A. The department produces publicity materials which are updated at regular intervals covering all new destinations for free distribution. This includes posters, brochures, folders, trek and route maps, etc. These are helpful for the largescale publicity of upcoming destinations. Further, the tourism stakeholders are frequently given an opportunity to promote their products and services through various tourism marts and fairs and festivals both within and outside the state. Recce of the emerging destinations are done to understand their feasibility. Further, the department promotes the destinations through its official website and other social media platforms.
Q. Is there any policy that aims at linking tourism with horticulture and agriculture?
A. Sikkim Organic Mission- the ingenious flagship project of Government of Sikkim, conceptualised by the Chief Minister Pawan Chamling is today a making point in the world that is increasingly concerned about the use of chemical pesticides and fertilisers in agricultural products. Sikkim voluntarily adopted to go organic under the guidance of our Chief Minister. Apart from contributing to the economy of the Sikkimese farmers, the mission also offers multiple benefits to the state and especially to the tourism sector. Organic Mission when connected with ecotourism is a double attraction for tourists particularly at homestays. Visitors can enjoy the natural beauty of Sikkim but also gain health benefits by consuming organic products grown locally in the farms nearby.
Q. What steps are being taken to promote adventure tourism?
Sikkim is blessed with natural beauty and picturesque landscape with altitude ranging from 300 m to 8,586m above sea level. This makes it a perfect travel destination for those seeking adventure in the Himalayas. Various adventure activities such as trekking, mountain biking, paragliding, mountaineering, rafting, bird and butterfly watching, rock climbing and yak riding have now become synonymous with the state. The Indian Himalayan Institute of Adventure and Eco-Tourism (IHCAE) at Chemchey, South Sikkim, which is first-of-its’s-kind institute in the region, offers high standard adventure and ecotourism related trainings with special emphasis on installing the concept of adventure tourism without causing environmental degradation.
For the mountaineers, some peaks below 7000 metres have been opened for expedition by the government. The department also helps in the recce of new trekking and hiking trails. Besides, 2018 has also been declared as the Year of Adventure Tourism by the Ministry of Tourism, Government of India. We have also decided to promote adventure tourism in the State and have planned a series of adventure related activities.
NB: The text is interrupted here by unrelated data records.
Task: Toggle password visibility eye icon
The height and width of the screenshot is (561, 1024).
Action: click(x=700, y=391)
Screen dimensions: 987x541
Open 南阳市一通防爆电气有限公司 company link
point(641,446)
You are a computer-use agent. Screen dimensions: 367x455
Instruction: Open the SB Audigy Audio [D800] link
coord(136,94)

Further, the government has prescribed Basic Minimum Standard (BMS) and guidelines to regulate all adventure activities being conducted in the state and have also operationalised a ‘Standard Operating Procedure for Search and Rescue’ in case of any mishap or accident.
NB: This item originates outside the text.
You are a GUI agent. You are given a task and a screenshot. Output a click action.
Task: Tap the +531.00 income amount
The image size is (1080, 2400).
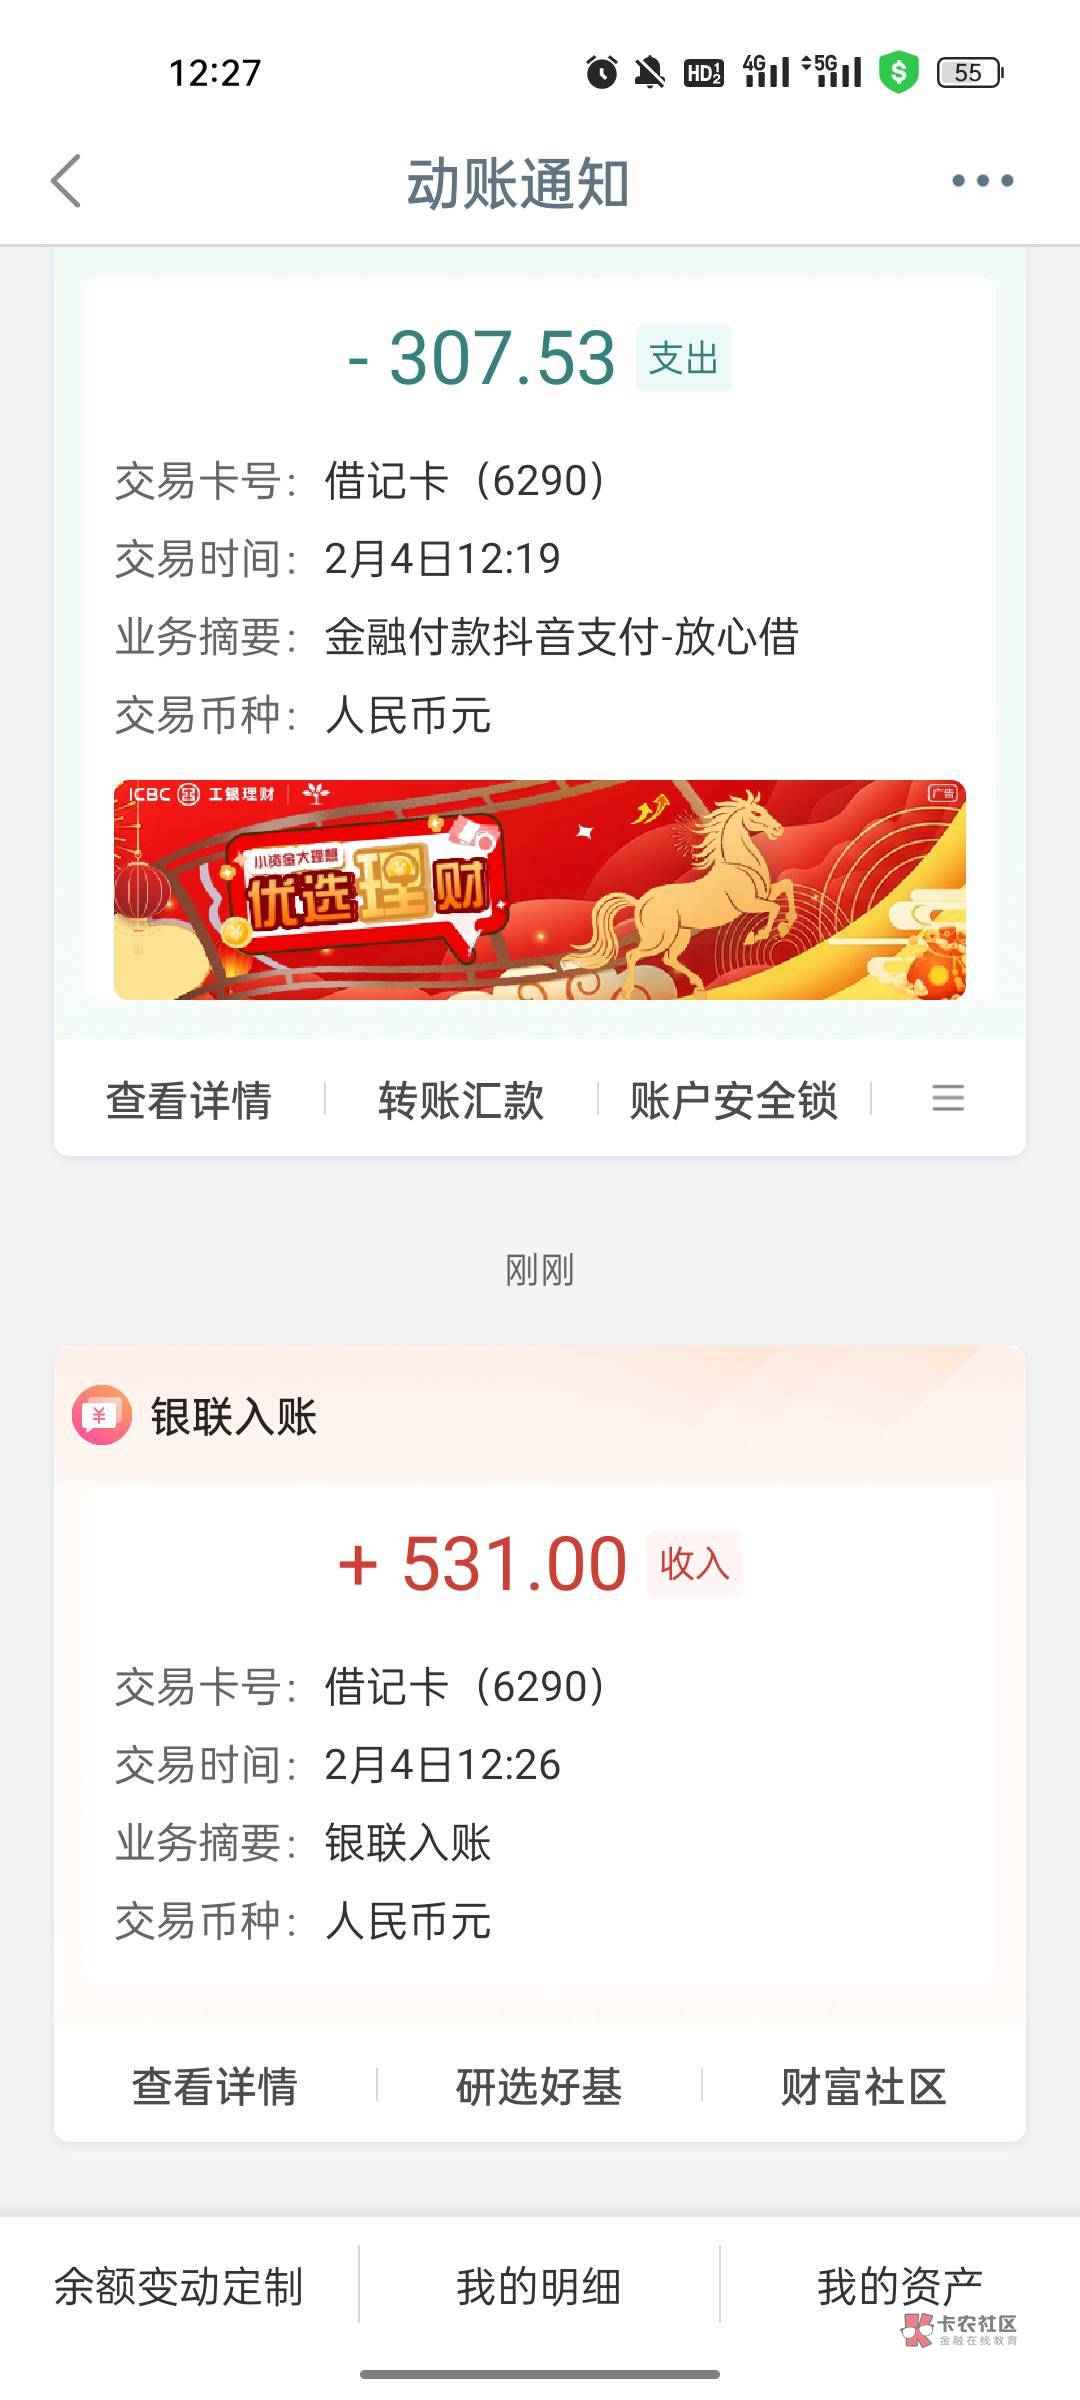(x=483, y=1563)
Q. How much progress has been made by the government in enhancing road connectivity as it directly impacts the tourism sector?
A. Connectivity of Sikkim to the rest of India depends solely on NH10, which connects Sikkim to Siliguri and the rest of India. All major tourist destinations within the state are well connected with all-weather good roads. Widening of existing roads, double laning, and construction of new roads are being done across the state.